On March 2nd, Marshall met with Chief Middleton, Chief Bragg, and Chief Mosely. Chief Middleton informed Marshall that her MySpace account violated Savannah Fire's rules and regulations as cited in the oral reprimand. Chief Middleton gave her a copy of those rules and explained that she lacked permission to post pictures related to Savannah Fire, including photographs of her co-workers in uniform. Marshall denied violating any rules. Instead, she questioned both Chief Middleton and Chief Bragg as to whether they had shown the pictures to anyone else. Although Marshall indicated that she would remove the Diversity photograph, she never agreed to remove the other Savannah Fire picture, even after Chief Middleton gave her a direct order to do so.

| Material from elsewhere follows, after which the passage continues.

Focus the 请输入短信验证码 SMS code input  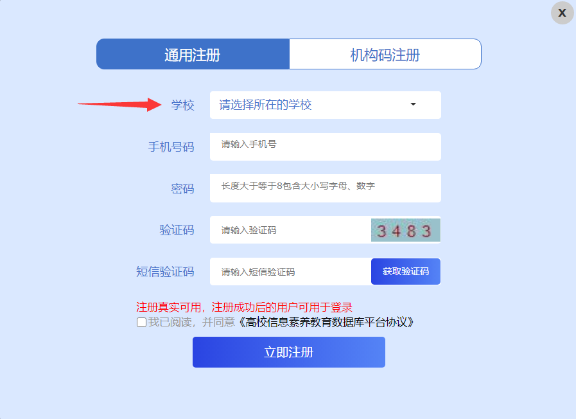[290, 272]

Marshall also initially refused to sign the oral reprimand.
When asked why, she stated that she was not the only firefighter on MySpace with photographs related to Savannah Fire. Chief Middleton replied that he was unaware of other such firefighters and asked her for their names. Marshall would not disclose any. Instead, she told Chief Middleton that he could find their web pages himself in the same way he found hers. Marshall further noted that the recently issued General Order afforded all personnel until March 7th to remove any violating pictures, and that she was being denied this opportunity. Marshall ultimately signed the reprimand but added the following: "By signing this disciplinary action, in no way, shape, or form do I agree to the charges posted against me."
Chief Middleton described Marshall’s behavior at the meeting as "defensive, at first in denying and not being aware of policy violations, to being combative." In his recollection, Marshall aggressively "demanded that I give her everything that we had, and she demanded to know who else knew about the website, and was I sharing the information with anyone else." Chief Middleton claimed to be shocked by Marshall's refusal to disclose the names of other potential violators, noting that he had never had a firefighter refuse a request for information. Chief Bragg likewise testified that he viewed Marshall as argumentative, disrespectful, loud, and combative. According to Bragg, Marshall pointed fingers and argued with Middleton about whether he had shown the photos to others. Bragg also said he found Marshall's refusal to address him by his title, as well as her conduct toward Middleton, to be insubordinate. Chief Mosely concurred that Marshall's demeanor and attitude were disrespectful and inappropriate.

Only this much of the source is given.